**GOAL OF THE EXERCISE:** Transcribe exactly the span of lines that begins the records and ends with the line holding "Task: Click the header", both boundary lines included.

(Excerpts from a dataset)
Content starts

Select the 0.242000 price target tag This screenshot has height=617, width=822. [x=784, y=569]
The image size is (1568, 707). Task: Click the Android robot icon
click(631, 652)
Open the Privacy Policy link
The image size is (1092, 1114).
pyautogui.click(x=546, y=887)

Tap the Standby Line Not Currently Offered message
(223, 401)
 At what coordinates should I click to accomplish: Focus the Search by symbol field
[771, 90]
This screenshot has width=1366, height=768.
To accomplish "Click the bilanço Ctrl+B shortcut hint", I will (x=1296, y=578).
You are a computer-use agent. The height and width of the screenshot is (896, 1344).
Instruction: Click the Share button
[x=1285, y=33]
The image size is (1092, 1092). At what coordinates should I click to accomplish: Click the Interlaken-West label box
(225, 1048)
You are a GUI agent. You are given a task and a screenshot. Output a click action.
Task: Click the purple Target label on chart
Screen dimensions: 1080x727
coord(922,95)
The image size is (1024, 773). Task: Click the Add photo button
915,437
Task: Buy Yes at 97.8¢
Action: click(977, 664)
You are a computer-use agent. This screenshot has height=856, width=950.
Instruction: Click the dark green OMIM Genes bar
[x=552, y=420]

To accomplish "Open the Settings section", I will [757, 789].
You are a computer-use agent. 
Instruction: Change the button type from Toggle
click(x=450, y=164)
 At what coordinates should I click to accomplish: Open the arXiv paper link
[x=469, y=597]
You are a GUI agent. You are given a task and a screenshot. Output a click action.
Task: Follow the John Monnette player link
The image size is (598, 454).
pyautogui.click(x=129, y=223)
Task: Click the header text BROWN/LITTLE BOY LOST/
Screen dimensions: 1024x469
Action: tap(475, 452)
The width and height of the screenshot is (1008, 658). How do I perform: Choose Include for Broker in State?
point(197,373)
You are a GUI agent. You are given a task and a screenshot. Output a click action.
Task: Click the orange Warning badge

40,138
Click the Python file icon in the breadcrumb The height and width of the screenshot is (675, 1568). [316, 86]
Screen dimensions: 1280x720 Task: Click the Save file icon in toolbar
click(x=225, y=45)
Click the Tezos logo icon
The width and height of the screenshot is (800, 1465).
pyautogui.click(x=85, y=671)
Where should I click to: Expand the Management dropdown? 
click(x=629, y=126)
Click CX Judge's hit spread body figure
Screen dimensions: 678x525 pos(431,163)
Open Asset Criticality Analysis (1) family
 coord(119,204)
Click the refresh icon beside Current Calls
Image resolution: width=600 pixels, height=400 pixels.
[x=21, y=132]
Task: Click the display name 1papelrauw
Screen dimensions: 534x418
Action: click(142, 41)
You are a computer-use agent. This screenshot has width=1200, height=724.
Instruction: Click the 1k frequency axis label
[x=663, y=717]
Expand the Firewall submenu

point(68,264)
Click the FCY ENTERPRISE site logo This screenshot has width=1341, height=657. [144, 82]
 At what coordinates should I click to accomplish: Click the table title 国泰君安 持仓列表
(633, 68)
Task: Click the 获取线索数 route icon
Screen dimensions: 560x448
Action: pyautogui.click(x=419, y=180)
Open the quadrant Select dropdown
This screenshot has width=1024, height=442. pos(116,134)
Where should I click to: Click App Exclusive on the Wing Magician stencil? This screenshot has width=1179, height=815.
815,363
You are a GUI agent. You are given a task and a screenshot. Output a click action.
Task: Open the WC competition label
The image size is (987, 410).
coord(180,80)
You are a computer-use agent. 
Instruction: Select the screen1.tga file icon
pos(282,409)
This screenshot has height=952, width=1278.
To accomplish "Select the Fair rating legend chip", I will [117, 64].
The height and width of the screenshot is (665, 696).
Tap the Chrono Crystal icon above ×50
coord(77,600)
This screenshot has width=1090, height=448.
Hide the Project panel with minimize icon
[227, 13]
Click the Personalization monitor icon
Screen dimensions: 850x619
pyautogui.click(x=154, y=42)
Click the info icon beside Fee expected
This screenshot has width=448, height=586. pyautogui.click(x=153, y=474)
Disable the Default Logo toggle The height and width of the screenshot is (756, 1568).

Content ends

**SOLUTION:**
Select the 0.242000 price target tag This screenshot has height=617, width=822. [x=784, y=569]
The image size is (1568, 707). Task: Click the Android robot icon
click(631, 652)
Open the Privacy Policy link
The image size is (1092, 1114).
pyautogui.click(x=546, y=887)

Tap the Standby Line Not Currently Offered message
(223, 401)
 At what coordinates should I click to accomplish: Focus the Search by symbol field
[771, 90]
This screenshot has width=1366, height=768.
To accomplish "Click the bilanço Ctrl+B shortcut hint", I will (x=1296, y=578).
You are a computer-use agent. The height and width of the screenshot is (896, 1344).
Instruction: Click the Share button
[x=1285, y=33]
The image size is (1092, 1092). At what coordinates should I click to accomplish: Click the Interlaken-West label box
(225, 1048)
You are a GUI agent. You are given a task and a screenshot. Output a click action.
Task: Click the purple Target label on chart
Screen dimensions: 1080x727
coord(922,95)
The image size is (1024, 773). Task: Click the Add photo button
915,437
Task: Buy Yes at 97.8¢
Action: click(977, 664)
You are a computer-use agent. This screenshot has height=856, width=950.
Instruction: Click the dark green OMIM Genes bar
[x=552, y=420]

To accomplish "Open the Settings section", I will [757, 789].
You are a computer-use agent. 
Instruction: Change the button type from Toggle
click(x=450, y=164)
 At what coordinates should I click to accomplish: Open the arXiv paper link
[x=469, y=597]
You are a GUI agent. You are given a task and a screenshot. Output a click action.
Task: Follow the John Monnette player link
The image size is (598, 454).
pyautogui.click(x=129, y=223)
Task: Click the header text BROWN/LITTLE BOY LOST/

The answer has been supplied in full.